Einer der besten Ratschläge, die ich bisher bekommen habe, kam etwas entnervt daher: “Hör doch einfach mal auf zu suchen!”

Ich hab vermutlich ziemlich irritiert geguckt und einfach erst mal mit dem damals üblichen Aktionismus weiter gemacht. Und ich kann auch nicht behaupten, daß es irgendwann ein Erleuchtungserlebnis gab. Der Groschen fiel eher so laaaangsam. Dafür aber stetig :-)

Inzwischen bin ich eine begeisterte Finderin. Wobei mir das Leben gestern bestens demonstriert hat, wie schnell wir in alte Gewohnheiten zurückfallen. Ich habe nämlich beim morgendlichen Hunde-Spaziergang 20 Euro gefunden, mitten in der Wildnis, am Rand eines Gebüsches. Einfach so. Ein echt erfreuliches Erlebnis, kann ich Euch sagen :-)

Aber dann ging’s los.
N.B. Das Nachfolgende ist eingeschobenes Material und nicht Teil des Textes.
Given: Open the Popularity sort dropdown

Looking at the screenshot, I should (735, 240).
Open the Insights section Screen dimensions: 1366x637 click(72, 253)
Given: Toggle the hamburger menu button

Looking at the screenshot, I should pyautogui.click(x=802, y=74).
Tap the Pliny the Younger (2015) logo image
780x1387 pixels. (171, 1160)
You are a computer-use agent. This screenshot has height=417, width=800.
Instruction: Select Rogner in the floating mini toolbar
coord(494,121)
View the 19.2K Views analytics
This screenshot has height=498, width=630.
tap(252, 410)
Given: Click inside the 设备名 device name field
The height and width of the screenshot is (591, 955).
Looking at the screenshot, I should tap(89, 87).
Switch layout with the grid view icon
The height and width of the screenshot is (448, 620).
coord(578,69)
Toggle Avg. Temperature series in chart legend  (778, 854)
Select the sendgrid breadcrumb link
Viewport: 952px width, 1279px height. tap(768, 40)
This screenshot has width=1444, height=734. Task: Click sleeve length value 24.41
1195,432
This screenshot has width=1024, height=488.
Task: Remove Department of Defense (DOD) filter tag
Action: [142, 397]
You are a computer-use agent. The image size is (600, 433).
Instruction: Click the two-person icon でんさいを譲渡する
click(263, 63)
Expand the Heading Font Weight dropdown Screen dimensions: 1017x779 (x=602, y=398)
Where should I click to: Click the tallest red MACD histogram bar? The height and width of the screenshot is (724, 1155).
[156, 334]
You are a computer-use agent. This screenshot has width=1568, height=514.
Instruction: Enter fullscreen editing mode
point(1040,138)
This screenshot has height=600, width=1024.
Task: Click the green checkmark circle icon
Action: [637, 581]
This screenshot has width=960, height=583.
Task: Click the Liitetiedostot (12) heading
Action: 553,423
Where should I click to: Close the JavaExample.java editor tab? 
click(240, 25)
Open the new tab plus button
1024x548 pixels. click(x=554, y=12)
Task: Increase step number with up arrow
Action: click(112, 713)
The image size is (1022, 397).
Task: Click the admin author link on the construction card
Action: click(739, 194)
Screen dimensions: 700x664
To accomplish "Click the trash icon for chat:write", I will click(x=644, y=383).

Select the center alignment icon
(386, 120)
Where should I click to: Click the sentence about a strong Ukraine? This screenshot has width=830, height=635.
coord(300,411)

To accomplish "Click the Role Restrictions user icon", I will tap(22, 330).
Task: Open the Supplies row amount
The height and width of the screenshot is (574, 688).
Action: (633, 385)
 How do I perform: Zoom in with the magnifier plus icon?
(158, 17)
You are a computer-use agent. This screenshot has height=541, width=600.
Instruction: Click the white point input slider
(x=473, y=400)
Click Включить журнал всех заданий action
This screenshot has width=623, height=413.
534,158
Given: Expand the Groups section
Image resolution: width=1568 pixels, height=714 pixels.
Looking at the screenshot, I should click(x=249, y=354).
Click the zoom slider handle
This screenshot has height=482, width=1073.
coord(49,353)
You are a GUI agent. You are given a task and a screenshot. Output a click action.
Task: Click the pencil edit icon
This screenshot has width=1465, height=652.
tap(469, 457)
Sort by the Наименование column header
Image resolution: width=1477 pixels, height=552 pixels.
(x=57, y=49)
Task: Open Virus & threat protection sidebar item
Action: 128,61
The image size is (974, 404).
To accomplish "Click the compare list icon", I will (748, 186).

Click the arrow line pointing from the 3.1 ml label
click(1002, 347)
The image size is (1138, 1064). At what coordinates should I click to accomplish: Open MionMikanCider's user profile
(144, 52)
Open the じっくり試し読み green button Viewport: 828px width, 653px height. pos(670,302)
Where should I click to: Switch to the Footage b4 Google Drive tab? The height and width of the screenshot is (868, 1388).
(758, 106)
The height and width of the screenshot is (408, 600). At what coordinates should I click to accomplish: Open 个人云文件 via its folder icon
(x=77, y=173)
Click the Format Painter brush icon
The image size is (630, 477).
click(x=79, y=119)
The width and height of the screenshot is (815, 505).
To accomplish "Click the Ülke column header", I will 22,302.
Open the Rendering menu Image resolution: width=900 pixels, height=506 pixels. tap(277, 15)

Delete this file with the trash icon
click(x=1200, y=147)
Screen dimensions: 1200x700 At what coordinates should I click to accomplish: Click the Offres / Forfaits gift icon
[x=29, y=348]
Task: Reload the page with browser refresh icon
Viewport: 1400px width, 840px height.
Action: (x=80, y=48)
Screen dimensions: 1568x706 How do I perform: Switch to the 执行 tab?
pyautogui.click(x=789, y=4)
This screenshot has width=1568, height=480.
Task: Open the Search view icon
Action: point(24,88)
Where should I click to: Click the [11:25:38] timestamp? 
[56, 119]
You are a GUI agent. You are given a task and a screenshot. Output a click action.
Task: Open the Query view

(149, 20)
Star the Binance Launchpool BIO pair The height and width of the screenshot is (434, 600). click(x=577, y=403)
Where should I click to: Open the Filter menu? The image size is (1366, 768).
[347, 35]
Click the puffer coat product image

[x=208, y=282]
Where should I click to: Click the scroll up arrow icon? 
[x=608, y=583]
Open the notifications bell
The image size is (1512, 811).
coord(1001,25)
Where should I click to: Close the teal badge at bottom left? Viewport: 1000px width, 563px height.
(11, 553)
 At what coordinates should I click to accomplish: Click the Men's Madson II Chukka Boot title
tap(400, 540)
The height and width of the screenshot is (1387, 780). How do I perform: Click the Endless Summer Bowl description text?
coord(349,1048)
Mein Hirn schmiß -ZACK!-den Suchmodus an und jedes, aber auch wirklich jedes Fitzelchen Papier wurde genauestens gemustert. Mein ganzer Körper war wie abgeschaltet, ich bestand nur noch aus AUGEN.

Mindestens drei Minuten lang, bis es mir endlich auffiel. Und nachdem der Lachanfall dann vorbei war, konnte ich den Spaziergang auch wieder komplett, in meiner Ganzheit genießen.

Und was habt Ihr genossen?
Schreibt mir, ich freu mich drauf.
Eure Claudia

P.S. Das heutige Foto zeigt übrigens reine Fundstücke von meinem zweiten Spaziergang. Von unten nach oben: Fasanenfedern, ein großer Knochen, ein kleiner Knochen, ein Schneckengehäuse, ein Stück Holz und ein Stein.